(Stored data entries)
----

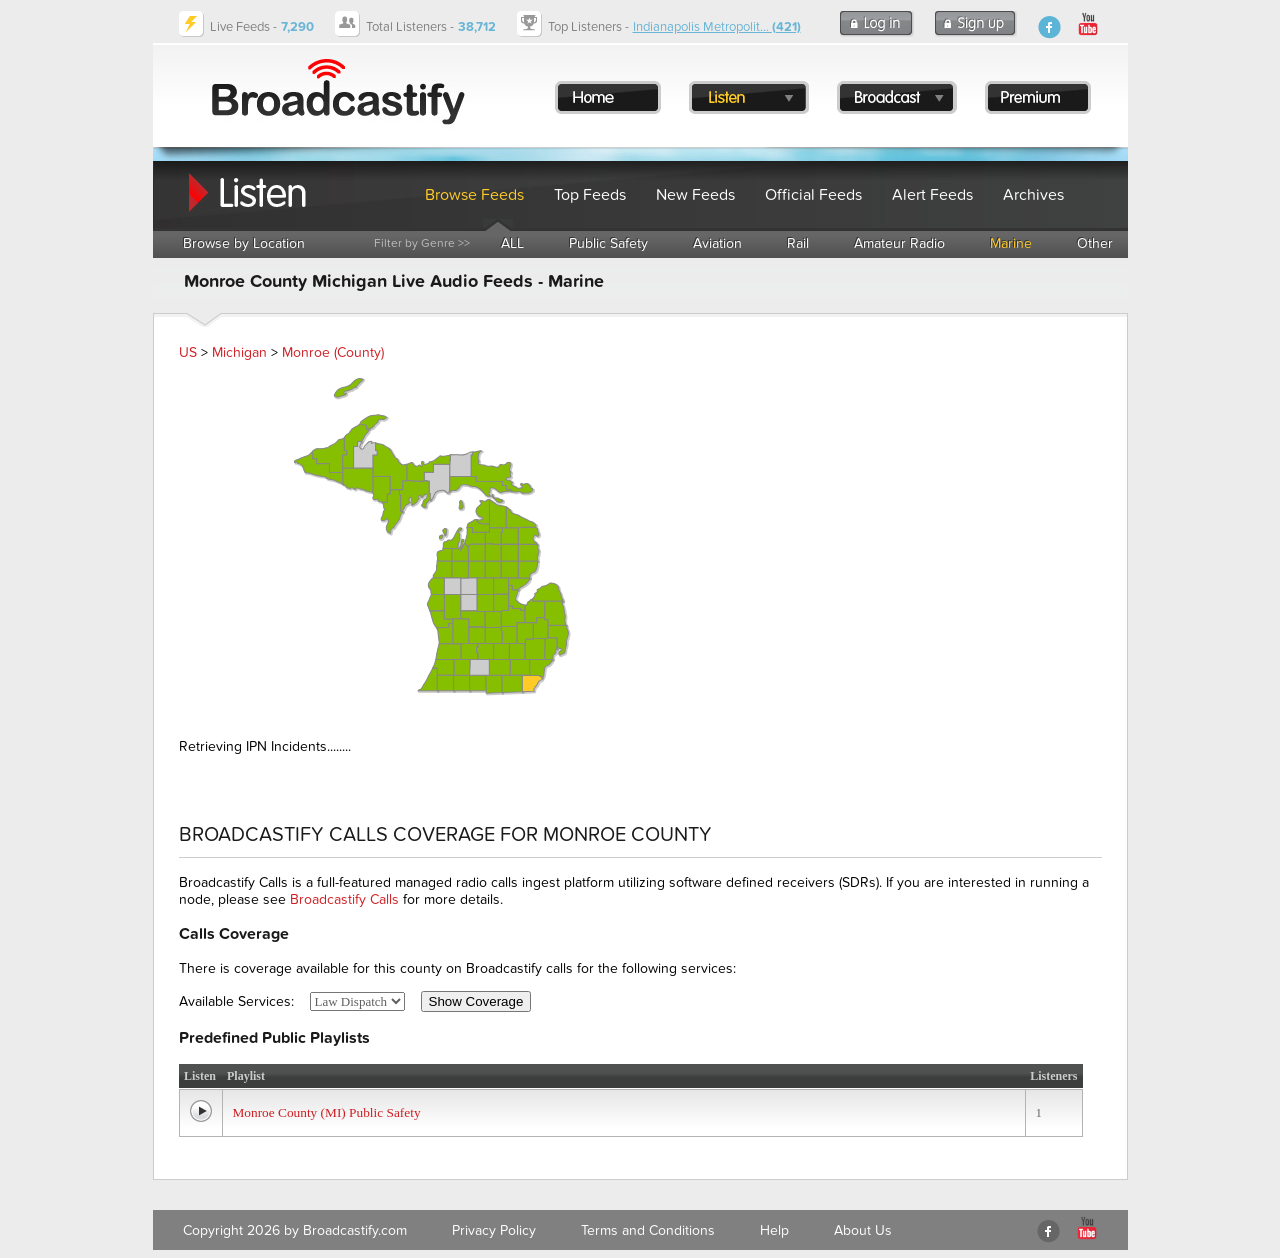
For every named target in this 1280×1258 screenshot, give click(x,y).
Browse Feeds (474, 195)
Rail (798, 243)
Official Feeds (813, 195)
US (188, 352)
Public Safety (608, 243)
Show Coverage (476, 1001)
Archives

----

-- Stated goal --
Scale the data above by rewriting each of its lines except the pictures. Multiply every answer coordinate by 1.2 and round it to the nearest whole number (halves up), leaving all other text unchanged.

-- The reply --
For every named target in this 1280×1258 screenshot, give click(x,y).
Browse Feeds (569, 234)
Rail (958, 292)
Official Feeds (976, 234)
US (226, 422)
Public Safety (730, 292)
Show Coverage (571, 1201)
Archives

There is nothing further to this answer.